What to work on
Pick out each line of the items below that contains the word "will" and copy those lines in full.

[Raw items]
** BEGIN **

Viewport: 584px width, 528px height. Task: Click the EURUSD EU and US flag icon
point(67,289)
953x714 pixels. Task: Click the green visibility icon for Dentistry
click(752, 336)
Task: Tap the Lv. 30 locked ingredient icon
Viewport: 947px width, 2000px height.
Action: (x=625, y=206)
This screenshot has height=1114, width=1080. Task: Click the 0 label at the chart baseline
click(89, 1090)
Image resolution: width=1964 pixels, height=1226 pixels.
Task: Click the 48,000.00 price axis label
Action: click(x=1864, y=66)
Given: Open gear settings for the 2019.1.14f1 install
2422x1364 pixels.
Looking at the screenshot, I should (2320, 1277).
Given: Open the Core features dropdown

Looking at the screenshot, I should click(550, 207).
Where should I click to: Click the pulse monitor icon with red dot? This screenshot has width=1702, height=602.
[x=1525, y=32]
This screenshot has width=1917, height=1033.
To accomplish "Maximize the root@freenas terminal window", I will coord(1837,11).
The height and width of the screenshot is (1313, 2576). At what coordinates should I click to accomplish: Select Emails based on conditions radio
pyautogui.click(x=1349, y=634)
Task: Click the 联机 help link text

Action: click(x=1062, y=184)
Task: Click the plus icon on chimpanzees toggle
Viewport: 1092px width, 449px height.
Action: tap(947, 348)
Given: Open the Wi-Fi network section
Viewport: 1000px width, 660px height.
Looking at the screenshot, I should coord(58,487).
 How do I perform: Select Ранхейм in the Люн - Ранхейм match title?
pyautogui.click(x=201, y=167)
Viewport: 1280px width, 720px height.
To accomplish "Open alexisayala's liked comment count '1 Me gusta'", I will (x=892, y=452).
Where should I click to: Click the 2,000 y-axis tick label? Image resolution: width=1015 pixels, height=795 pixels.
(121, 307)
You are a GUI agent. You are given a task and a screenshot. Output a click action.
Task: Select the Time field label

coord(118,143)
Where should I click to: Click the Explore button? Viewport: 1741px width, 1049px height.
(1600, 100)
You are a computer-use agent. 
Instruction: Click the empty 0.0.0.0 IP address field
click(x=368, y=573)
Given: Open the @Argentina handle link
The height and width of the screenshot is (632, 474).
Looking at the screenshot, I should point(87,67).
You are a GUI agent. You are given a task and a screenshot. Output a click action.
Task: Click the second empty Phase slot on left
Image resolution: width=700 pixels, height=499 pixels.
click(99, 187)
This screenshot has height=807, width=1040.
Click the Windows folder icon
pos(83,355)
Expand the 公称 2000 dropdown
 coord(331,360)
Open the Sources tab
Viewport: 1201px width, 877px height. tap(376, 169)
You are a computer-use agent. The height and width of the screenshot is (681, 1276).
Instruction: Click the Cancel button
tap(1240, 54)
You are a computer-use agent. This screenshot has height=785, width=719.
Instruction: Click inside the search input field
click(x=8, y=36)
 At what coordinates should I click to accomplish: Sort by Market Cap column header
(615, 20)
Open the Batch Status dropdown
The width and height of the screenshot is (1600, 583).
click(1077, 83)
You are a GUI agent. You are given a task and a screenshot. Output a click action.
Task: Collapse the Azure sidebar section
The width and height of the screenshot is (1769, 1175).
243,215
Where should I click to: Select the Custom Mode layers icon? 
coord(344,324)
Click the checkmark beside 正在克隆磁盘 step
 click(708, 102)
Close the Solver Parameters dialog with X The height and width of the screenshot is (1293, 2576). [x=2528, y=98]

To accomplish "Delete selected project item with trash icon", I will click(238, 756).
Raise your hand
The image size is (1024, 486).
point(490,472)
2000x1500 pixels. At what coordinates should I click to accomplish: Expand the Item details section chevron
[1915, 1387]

** END **

Result of this exercise
To accomplish "Maximize the root@freenas terminal window", I will coord(1837,11).
To accomplish "Open alexisayala's liked comment count '1 Me gusta'", I will (x=892, y=452).
To accomplish "Delete selected project item with trash icon", I will click(238, 756).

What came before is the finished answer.